These chocolate-stuffed pretzel crescents are the ultimate after school treat. They come together in less than 10 minutes and are quickly poached in a baking soda bath before baking – giving them that brown, shiny crust and pretzel-like flavor.
RECIPE: Chocolate-Stuffed Pretzel Crescents (adapted from Pillsbury)
8 cups cold water
1/2 cup baking soda
1 package refrigerated crescent rolls
1/2 cup mini chocolate chips
1 egg beaten with 1 tablespoon water
sesame seeds and kosher salt, for sprinkling
Pre-heat oven to 400; line a baking sheet with parchment paper. Combine the water and baking soda in a pot and bring to a boil. Unroll and separate the dough into 8 triangles and place on your baking sheet. Place about a teaspoon of chocolate chips on the short end of each triangle and roll up, pinching the sides as you go to seal.

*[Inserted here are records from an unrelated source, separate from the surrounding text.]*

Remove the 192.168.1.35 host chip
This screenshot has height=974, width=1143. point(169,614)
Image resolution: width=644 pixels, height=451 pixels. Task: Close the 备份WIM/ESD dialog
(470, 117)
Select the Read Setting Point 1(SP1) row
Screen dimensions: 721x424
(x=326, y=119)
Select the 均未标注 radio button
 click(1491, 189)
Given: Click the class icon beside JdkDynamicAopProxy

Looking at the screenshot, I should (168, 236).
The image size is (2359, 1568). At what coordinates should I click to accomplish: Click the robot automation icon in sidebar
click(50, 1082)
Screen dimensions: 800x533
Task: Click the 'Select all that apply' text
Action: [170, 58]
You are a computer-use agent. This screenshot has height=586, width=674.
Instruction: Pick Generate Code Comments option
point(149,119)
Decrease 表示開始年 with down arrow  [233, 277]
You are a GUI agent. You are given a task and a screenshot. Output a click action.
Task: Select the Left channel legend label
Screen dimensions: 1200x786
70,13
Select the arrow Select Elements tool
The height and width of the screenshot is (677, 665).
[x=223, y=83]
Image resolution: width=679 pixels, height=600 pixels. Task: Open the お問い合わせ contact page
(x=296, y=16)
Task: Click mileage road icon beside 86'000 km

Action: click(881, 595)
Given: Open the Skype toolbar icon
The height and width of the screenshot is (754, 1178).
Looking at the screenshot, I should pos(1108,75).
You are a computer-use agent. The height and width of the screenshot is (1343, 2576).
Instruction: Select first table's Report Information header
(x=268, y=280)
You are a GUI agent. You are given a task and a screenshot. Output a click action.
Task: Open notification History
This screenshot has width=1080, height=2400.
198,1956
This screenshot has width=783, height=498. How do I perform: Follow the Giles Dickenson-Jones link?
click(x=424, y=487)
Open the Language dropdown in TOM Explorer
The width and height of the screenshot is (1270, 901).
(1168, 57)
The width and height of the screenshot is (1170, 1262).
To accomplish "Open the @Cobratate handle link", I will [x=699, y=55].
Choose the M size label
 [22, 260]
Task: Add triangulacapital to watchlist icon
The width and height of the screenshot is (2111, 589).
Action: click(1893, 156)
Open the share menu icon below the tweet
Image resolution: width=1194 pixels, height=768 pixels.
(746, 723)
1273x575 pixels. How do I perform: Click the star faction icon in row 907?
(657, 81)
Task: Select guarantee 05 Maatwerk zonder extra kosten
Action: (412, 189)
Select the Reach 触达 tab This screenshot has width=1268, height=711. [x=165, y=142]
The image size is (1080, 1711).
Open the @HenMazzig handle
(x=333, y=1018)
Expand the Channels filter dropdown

Add pretzels – one at a time – to the boiling water for 5 seconds. Remove with a slotted spoon, drain well and return to your baking sheet. Brush the tops with the beaten egg and sprinkle with some sesame seeds and kosher salt.
Bake for 13-15 minutes or till deep golden brown. Transfer to a wire rack and serve warm or at room temperature.